TASK DIRECTIONS ▸ Pull out each line of the data below that contains the string "https", matching its case exactly.

Rows showing where targets appear
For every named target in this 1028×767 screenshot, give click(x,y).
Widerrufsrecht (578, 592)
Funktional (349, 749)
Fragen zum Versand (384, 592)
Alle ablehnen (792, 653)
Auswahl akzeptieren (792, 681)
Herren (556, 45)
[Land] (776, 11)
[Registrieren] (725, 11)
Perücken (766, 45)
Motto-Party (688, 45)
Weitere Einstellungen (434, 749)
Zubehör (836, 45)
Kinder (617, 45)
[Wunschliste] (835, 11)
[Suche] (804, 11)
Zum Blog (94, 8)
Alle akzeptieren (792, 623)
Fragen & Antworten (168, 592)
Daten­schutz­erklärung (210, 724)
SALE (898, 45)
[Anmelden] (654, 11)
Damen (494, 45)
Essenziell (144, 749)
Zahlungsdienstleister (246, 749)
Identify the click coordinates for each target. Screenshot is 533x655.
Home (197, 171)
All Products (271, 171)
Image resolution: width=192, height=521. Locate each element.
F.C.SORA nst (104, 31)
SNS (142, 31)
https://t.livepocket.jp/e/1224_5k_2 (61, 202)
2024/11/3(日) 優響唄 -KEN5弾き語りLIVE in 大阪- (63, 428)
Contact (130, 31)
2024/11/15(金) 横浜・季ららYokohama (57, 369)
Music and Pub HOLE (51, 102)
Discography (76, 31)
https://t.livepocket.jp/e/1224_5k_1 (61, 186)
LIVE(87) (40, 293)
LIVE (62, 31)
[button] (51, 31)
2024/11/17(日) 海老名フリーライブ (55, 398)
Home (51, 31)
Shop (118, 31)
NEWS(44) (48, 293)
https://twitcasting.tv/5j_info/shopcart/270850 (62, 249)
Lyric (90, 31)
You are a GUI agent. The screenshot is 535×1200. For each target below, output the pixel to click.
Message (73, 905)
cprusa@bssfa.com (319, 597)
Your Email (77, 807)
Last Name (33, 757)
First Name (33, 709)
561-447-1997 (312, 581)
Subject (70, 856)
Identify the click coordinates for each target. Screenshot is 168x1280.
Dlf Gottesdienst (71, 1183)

CORRECT RESULT ▸
https://t.livepocket.jp/e/1224_5k_2 (61, 202)
https://t.livepocket.jp/e/1224_5k_1 (61, 186)
https://twitcasting.tv/5j_info/shopcart/270850 (62, 249)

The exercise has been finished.